Chapter 1 - Section 1.8 - Inequalities - 1.8 Exercises - Page 89: 70

SOLUTION $\frac{(x-9)(x+2)}{2x+2} \geq0$ INTERVAL $[-2,-1) [9,\infty)$ GRAPH In the real number line put 3 numbers -2, -1 and 9. Draw a close circle in -2 and 9 and an open circle -1. Connect the numbers -2 and 1 by a line. Then draw a line starting in 9 pointing to $\infty$.

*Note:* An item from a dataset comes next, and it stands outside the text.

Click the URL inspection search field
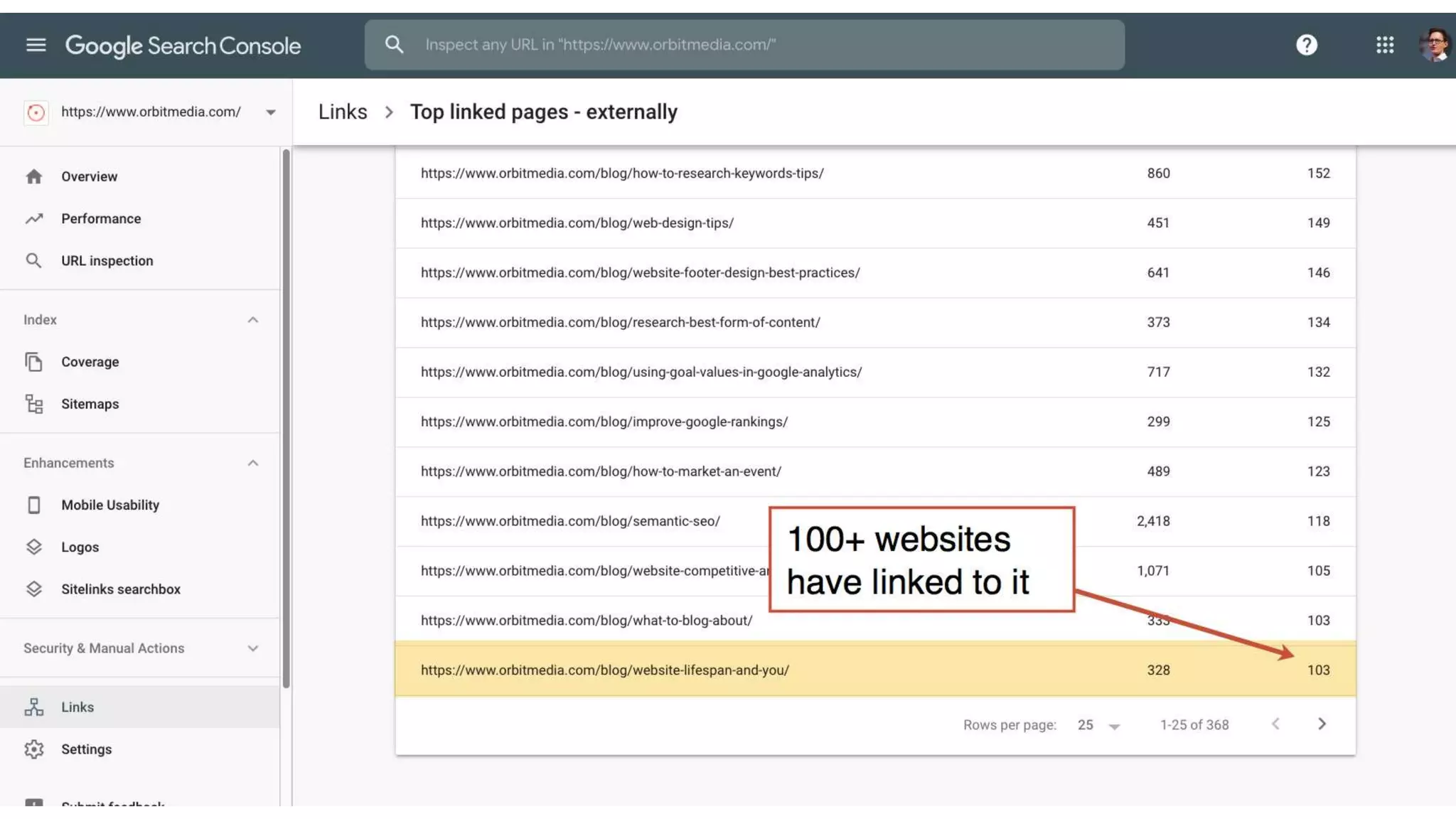This screenshot has width=1456, height=819. pyautogui.click(x=743, y=45)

$\frac{x}{2} \geq \frac{5}{x+1}+4$ $\frac{x}{2}-\frac{5}{x+1}-4 \geq0$ $\frac{x(x+1)-5(2)-4(2x+2)}{2(x+1)} \geq0$ $\frac{x^{2}+x-10-8x-8}{2(x+1)} \geq0$ $\frac{x^{2}-7x-18}{2(x+1)} \geq0$ $\frac{(x-9)(x+2)}{2x+2} \geq0$ In order to solve you need to look at the solutions given by the inequality. NUMERATOR x=9 x=-2 DENOMINATOR x=-1 Now with this number you can create intervals to find the solution. INTERVAL $(-\infty,-2] [-2,-1) (-1, 9] [9,\infty)$ $(-\infty,-2] y(-4)=\frac{(-4-9)(-4+2)}{2(-4)+2} \geq0= y(-4)=-4.33$ No solution $[-2,-1)$ $y(-1.5)=\frac{(-1.5-9)(-1.5+2)}{2(-1.5)+2} \geq0= y(-1.5)=5.25$ Solution $(-1, 9]$ $y(5)=\frac{(5-9)(5+2)}{2(5)+2} \geq0= y(5)=-2.33$ No solution $[9,\infty)$ $y(10)=\frac{(10-9)(9+2)}{2(9)+2} \geq0= y(10)=0.54$ Solution CORRECT $[-2,-1) [9,\infty)$ GRAPH In the real number line put 3 numbers -2, -1 and 9. Draw a close circle in -2 and 9 and an open circle -1. Connect the numbers -2 and 1 by a line. Then draw a line starting in 9 pointing to $\infty$.